Things to do>
1. In the forum discussion on AI and creative works, what kind of AI is the only one the first writer wants to see creating art?
2. From the forum discussion, extract the passage starting at "The only AI" and ending at "also theft) work.".

Study text Start Marker

The only AI I want to see 'creating' works of art is one that has no ability to directly lift elements of other peoples' (often copyrighted, so it's not just plagiarism but also theft) work.
 
"Should we allow" is a strange way of putting it, because at this point you can't really stop it from happening.
Eh, what? This is specifically about how the people who frequent this subforum feel about allowing or disallowing AI generated contributions. It’s not about whether AI generated fan fiction can be stopped or not. It’s about finding a consensus as to what is the agreed upon standard for posting creative works here. It’s about establishing a norm or sort of moral code of what goes and what doesn’t. Sure, the question that follows might be about how to go about bringing forth this standard, and the difficulty this might present. But that’s not what I understood this to be about.

When a society figures out what their established norms and morals are, the question of how to enforce them must be secondary. There’s so many societal norms and standards that are not and could never really be enforced. Think of stuff like being truthful, being kind to others, dress codes etc., in most cases it’s impossible to really stop someone from not adhering to them. But this doesn’t mean that it’s not important for a society to reach a consensus on what these norms are.

Training an AI on existing content is no different from training a human on existing content.
Well, I certainly view these very differently. The human imagination is not like an algorithm trying to piece together the data it’s being fed in a way that tries to appear like an original idea. Sure, feeding the human imagination with art that’s already out there in the world can help form it, but there’s also room for stuff like complete randomness, individual quirks and sensibilities, intuition, self-awareness or ethics and morals. The human imagination has the ability to generate completely new ideas and concepts that are not explicitly derived from existing data. Humans can think beyond the constraints of already existing patterns and rules, while AI algorithms operate based on patterns and data they have been trained on, which means they can never have a truly original idea.

I think it borders on dystopic that we are developing AI, and the first thing we're rushing to do with it is eliminate art, literature, and performance. What the hell is wrong with us that we'd like to just fob off our creative works to a machine so that we can spend more time, what, working? Mindlessly consuming the chum that AI determines we'd like to have instead of creating something ourselves? We're outsourcing the only thing that makes us unique.

Study text End Marker
Given data Start Marker

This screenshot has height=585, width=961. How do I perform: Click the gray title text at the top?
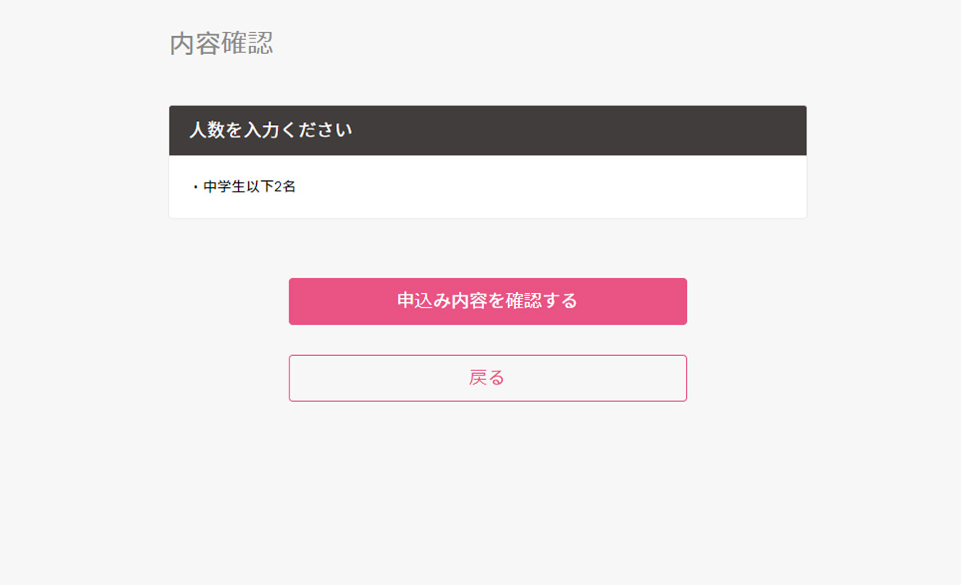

Given data End Marker

Answer section>
1. One that has no ability to directly lift elements of other people's work.

2.
The only AI I want to see 'creating' works of art is one that has no ability to directly lift elements of other peoples' (often copyrighted, so it's not just plagiarism but also theft) work.